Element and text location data
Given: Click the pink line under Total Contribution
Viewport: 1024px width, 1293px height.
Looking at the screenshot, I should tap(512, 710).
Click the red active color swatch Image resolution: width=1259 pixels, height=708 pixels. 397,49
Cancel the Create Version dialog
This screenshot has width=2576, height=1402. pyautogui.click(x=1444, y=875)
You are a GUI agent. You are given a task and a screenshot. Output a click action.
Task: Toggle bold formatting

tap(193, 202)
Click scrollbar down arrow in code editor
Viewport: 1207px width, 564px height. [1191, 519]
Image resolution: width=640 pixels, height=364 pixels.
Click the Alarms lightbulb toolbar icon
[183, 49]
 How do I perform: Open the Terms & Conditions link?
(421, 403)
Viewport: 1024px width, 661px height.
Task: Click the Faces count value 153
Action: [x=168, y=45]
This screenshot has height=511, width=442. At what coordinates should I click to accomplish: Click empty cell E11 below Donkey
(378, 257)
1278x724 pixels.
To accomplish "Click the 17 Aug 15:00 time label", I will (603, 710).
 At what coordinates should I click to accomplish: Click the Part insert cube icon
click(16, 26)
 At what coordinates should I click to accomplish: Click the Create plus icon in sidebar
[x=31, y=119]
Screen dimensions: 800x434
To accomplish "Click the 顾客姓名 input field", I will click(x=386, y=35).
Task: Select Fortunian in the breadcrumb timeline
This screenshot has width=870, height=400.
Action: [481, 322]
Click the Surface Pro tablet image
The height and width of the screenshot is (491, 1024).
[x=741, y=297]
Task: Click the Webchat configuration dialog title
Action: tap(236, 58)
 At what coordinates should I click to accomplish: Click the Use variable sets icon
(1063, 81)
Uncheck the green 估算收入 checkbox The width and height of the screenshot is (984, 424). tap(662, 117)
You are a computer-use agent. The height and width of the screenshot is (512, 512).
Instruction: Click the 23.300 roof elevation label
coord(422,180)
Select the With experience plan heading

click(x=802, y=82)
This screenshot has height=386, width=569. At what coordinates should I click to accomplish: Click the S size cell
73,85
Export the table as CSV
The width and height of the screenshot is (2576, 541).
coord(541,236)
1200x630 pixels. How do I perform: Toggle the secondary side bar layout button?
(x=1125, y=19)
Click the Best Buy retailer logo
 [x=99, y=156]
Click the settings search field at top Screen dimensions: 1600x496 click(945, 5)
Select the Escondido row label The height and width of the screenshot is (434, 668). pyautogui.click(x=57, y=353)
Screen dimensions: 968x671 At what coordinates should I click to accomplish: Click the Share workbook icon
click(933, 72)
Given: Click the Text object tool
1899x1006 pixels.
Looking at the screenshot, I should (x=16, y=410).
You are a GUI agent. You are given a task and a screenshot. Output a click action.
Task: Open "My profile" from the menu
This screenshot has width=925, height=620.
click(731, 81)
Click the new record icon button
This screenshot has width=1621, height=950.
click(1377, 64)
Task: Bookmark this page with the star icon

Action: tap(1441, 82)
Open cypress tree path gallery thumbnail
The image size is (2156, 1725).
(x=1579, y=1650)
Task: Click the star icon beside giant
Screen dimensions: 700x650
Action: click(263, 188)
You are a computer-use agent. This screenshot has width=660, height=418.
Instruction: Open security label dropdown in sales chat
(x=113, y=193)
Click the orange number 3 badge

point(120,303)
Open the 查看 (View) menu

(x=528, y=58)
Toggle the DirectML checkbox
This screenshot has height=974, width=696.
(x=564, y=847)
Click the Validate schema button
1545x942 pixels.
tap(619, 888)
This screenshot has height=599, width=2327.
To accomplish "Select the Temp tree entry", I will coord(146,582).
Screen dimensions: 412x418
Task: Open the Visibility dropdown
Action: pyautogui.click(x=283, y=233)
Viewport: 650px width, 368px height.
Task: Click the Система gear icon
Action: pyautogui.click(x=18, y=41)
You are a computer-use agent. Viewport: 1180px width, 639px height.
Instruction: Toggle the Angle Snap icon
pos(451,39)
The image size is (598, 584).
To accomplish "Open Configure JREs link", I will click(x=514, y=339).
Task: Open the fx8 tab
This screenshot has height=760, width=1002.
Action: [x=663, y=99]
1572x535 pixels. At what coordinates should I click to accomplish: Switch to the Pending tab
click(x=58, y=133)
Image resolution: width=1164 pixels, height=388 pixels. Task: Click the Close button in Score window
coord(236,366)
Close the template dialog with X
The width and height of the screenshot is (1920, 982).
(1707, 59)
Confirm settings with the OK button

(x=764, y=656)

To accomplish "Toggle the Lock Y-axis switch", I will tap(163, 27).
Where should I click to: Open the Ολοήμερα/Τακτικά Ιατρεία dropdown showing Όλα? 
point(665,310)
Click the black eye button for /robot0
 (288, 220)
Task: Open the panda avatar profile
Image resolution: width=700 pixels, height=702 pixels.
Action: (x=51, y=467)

Exercise description
Rewrite the entries above, changing every "At what coordinates should I click to accomplish" to "Where should I click to accomplish" and leaving all other wording unchanged.

Solved problem
Given: Click the pink line under Total Contribution
Viewport: 1024px width, 1293px height.
Looking at the screenshot, I should tap(512, 710).
Click the red active color swatch Image resolution: width=1259 pixels, height=708 pixels. 397,49
Cancel the Create Version dialog
This screenshot has width=2576, height=1402. pyautogui.click(x=1444, y=875)
You are a GUI agent. You are given a task and a screenshot. Output a click action.
Task: Toggle bold formatting

tap(193, 202)
Click scrollbar down arrow in code editor
Viewport: 1207px width, 564px height. [1191, 519]
Image resolution: width=640 pixels, height=364 pixels.
Click the Alarms lightbulb toolbar icon
[183, 49]
 How do I perform: Open the Terms & Conditions link?
(421, 403)
Viewport: 1024px width, 661px height.
Task: Click the Faces count value 153
Action: [x=168, y=45]
This screenshot has height=511, width=442. Where should I click to accomplish: Click empty cell E11 below Donkey
(378, 257)
1278x724 pixels.
To accomplish "Click the 17 Aug 15:00 time label", I will (603, 710).
 Where should I click to accomplish: Click the Part insert cube icon
click(16, 26)
 Where should I click to accomplish: Click the Create plus icon in sidebar
[x=31, y=119]
Screen dimensions: 800x434
To accomplish "Click the 顾客姓名 input field", I will click(x=386, y=35).
Task: Select Fortunian in the breadcrumb timeline
This screenshot has width=870, height=400.
Action: [481, 322]
Click the Surface Pro tablet image
The height and width of the screenshot is (491, 1024).
[x=741, y=297]
Task: Click the Webchat configuration dialog title
Action: tap(236, 58)
 Where should I click to accomplish: Click the Use variable sets icon
(1063, 81)
Uncheck the green 估算收入 checkbox The width and height of the screenshot is (984, 424). tap(662, 117)
You are a computer-use agent. The height and width of the screenshot is (512, 512).
Instruction: Click the 23.300 roof elevation label
coord(422,180)
Select the With experience plan heading

click(x=802, y=82)
This screenshot has height=386, width=569. Where should I click to accomplish: Click the S size cell
73,85
Export the table as CSV
The width and height of the screenshot is (2576, 541).
coord(541,236)
1200x630 pixels. How do I perform: Toggle the secondary side bar layout button?
(x=1125, y=19)
Click the Best Buy retailer logo
 [x=99, y=156]
Click the settings search field at top Screen dimensions: 1600x496 click(945, 5)
Select the Escondido row label The height and width of the screenshot is (434, 668). pyautogui.click(x=57, y=353)
Screen dimensions: 968x671 Where should I click to accomplish: Click the Share workbook icon
click(933, 72)
Given: Click the Text object tool
1899x1006 pixels.
Looking at the screenshot, I should (x=16, y=410).
You are a GUI agent. You are given a task and a screenshot. Output a click action.
Task: Open "My profile" from the menu
This screenshot has width=925, height=620.
click(731, 81)
Click the new record icon button
This screenshot has width=1621, height=950.
click(1377, 64)
Task: Bookmark this page with the star icon

Action: tap(1441, 82)
Open cypress tree path gallery thumbnail
The image size is (2156, 1725).
(x=1579, y=1650)
Task: Click the star icon beside giant
Screen dimensions: 700x650
Action: click(263, 188)
You are a computer-use agent. This screenshot has width=660, height=418.
Instruction: Open security label dropdown in sales chat
(x=113, y=193)
Click the orange number 3 badge

point(120,303)
Open the 查看 (View) menu

(x=528, y=58)
Toggle the DirectML checkbox
This screenshot has height=974, width=696.
(x=564, y=847)
Click the Validate schema button
1545x942 pixels.
tap(619, 888)
This screenshot has height=599, width=2327.
To accomplish "Select the Temp tree entry", I will coord(146,582).
Screen dimensions: 412x418
Task: Open the Visibility dropdown
Action: pyautogui.click(x=283, y=233)
Viewport: 650px width, 368px height.
Task: Click the Система gear icon
Action: pyautogui.click(x=18, y=41)
You are a computer-use agent. Viewport: 1180px width, 639px height.
Instruction: Toggle the Angle Snap icon
pos(451,39)
The image size is (598, 584).
To accomplish "Open Configure JREs link", I will click(x=514, y=339).
Task: Open the fx8 tab
This screenshot has height=760, width=1002.
Action: [x=663, y=99]
1572x535 pixels. Where should I click to accomplish: Switch to the Pending tab
click(x=58, y=133)
Image resolution: width=1164 pixels, height=388 pixels. Task: Click the Close button in Score window
coord(236,366)
Close the template dialog with X
The width and height of the screenshot is (1920, 982).
(1707, 59)
Confirm settings with the OK button

(x=764, y=656)

To accomplish "Toggle the Lock Y-axis switch", I will tap(163, 27).
Where should I click to: Open the Ολοήμερα/Τακτικά Ιατρεία dropdown showing Όλα? 
point(665,310)
Click the black eye button for /robot0
 (288, 220)
Task: Open the panda avatar profile
Image resolution: width=700 pixels, height=702 pixels.
Action: (x=51, y=467)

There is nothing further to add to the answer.